Mit offenem Ohr und offenem Herzen

Wer seinen Mitmenschen gegenüber aufmerksam ist, der wird vielleicht auch einmal unerwartet beschenkt

Von Beata Reime, Benediktinerin im Kloster Alexanderdorf

Es ist Faschingszeit. Viele der Leserinnen und Leser werden an der einen oder anderen Feier teilnehmen, die meist abends anfängt und auch bis spät in die Nacht dauert. Warum feiern wir eigentlich so gern nachts, treffen uns erst spät? Ist es vielleicht darum, weil zu später Stunde alles andere wegfällt, was uns sonst in Beschlag nimmt, ablenkt und von einer wirklichen Begegnung irgendwie abhält?

Von einer solchen nächtlichen Begegnung lesen und singen wir Schwestern im Kloster Alexanderdorf im Abendgottesdienst des 9. Februar und am folgenden Tag. Es geht da um den heiligen Benedikt, nach dessen etwa 1500 Jahre alter Mönchsregel wir noch heute leben, und um seine leibliche Schwester, die heilige Scholastika. Ihr Name hat etwas mit „Schule“ zu tun, ob er Lehrerin oder Schülerin bedeutet, erfahren Sie, wenn Sie weiterlesen.

Einmal im Jahr kommt Benedikt aus seinem Mönchskloster, um an einem Nachmittag seine Schwester, die in einem Frauenkloster lebt, zu treffen. Das passiert auf einem Landgut, das zum Männerkloster gehört. Sie wollen miteinander über ihren Glauben an Jesus Christus sprechen, sich darin gegenseitig bestärken und vielleicht auch Kindheitserinnerungen austauschen. Als es Abend wird, will Benedikt in sein Kloster zurückkehren, wie er es sonst auch tat. Doch seine Schwester ahnt, dass sich ihre Lebenszeit zum Ende neigt und bittet ihn, doch noch über Nacht zu bleiben, damit das Gespräch fortgesetzt werden kann. Als guter Abt will Benedikt jedoch bei seinen Brüdern sein und die mehr private Begegnung nicht weiter ausdehnen. So erhält seine Schwester eine klare Ablehnung ihrer Bitte.

Wie oft kommen auch wir in ähnliche Situationen, wenn uns jemand um etwas bittet und es so viele sinnvolle und gute Gründe gibt, nein zu sagen.
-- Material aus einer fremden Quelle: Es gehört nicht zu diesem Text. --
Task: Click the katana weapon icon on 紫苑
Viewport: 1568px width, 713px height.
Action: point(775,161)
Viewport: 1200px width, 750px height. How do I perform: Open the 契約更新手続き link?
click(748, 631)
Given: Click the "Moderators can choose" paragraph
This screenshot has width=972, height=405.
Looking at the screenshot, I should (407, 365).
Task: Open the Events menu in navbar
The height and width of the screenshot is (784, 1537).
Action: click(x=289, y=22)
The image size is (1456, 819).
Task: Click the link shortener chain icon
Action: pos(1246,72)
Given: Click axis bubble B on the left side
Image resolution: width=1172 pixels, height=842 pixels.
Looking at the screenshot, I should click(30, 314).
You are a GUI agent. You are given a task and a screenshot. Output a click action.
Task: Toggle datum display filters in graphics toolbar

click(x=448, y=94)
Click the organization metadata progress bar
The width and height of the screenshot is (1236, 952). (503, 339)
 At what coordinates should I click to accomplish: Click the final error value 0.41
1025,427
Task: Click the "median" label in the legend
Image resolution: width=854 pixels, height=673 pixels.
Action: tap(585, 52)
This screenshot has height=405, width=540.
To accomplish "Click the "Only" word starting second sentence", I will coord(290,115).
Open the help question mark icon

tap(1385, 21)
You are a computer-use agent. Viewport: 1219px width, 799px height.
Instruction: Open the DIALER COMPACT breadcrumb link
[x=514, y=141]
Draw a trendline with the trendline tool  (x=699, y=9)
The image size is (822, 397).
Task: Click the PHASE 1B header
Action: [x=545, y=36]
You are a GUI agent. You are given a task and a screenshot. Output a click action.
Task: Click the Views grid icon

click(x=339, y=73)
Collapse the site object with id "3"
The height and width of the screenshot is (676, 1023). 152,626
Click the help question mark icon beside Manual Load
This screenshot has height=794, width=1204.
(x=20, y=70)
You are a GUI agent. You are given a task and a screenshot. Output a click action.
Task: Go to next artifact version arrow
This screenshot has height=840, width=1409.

Aber Scholastika gibt nicht so leicht auf; sie bittet ganz einfach und direkt Gott um seine Hilfe. Und plötzlich bricht ein heftiges Unwetter los: Sturm, Hagel und Gewitter, so dass Benedikt beim besten Willen nicht aufbrechen kann. Jetzt haben die beiden Zeit, ihr Gespräch bis zum Morgen fortzusetzen.

Passt solch eine Geschichte in die Faschingszeit? Auf jeden Fall ist sie – ob historisch genau so passiert oder nicht – mit Humor erzählt, denn die Schwester verspottet ihren Bruder auch noch in seinem Schreck über das Unwetter: „Geh doch weg, wenn du kannst,“ sagt sie, „und lass mich hier allein zurück.“

Benedikt macht ihr zwar Vorwürfe, aber er schafft es dann doch, sich auf die neue Situation einzulassen, so dass für beide Geschwister diese gemeinsamen Stunden nicht nutzlos sind. Ein paar Tage später erfährt er dann von ihrem Tod und ist sicher froh, an dem Abend nicht weggegangen zu sein. So wird mit dieser Erzählung Benedikt als Lernender dargestellt, der durch die größere Liebe seiner Schwester in eine größere Offenheit hineinwächst für das, was gerade jetzt das Notwendige ist.

Vielleicht kann diese Geschichte auch uns dazu anregen, unsere Pläne ab und zu durchkreuzen zu lassen, aufmerksam zu sein für den Menschen, der uns gerade begegnet, unser offenes Ohr und Herz oder unsere Hilfe braucht. Und vielleicht werden auch wir dann unerwartet beschenkt. Ich wünsche Ihnen Frohe Faschingstage und danach ein gutes Zugehen auf Ostern.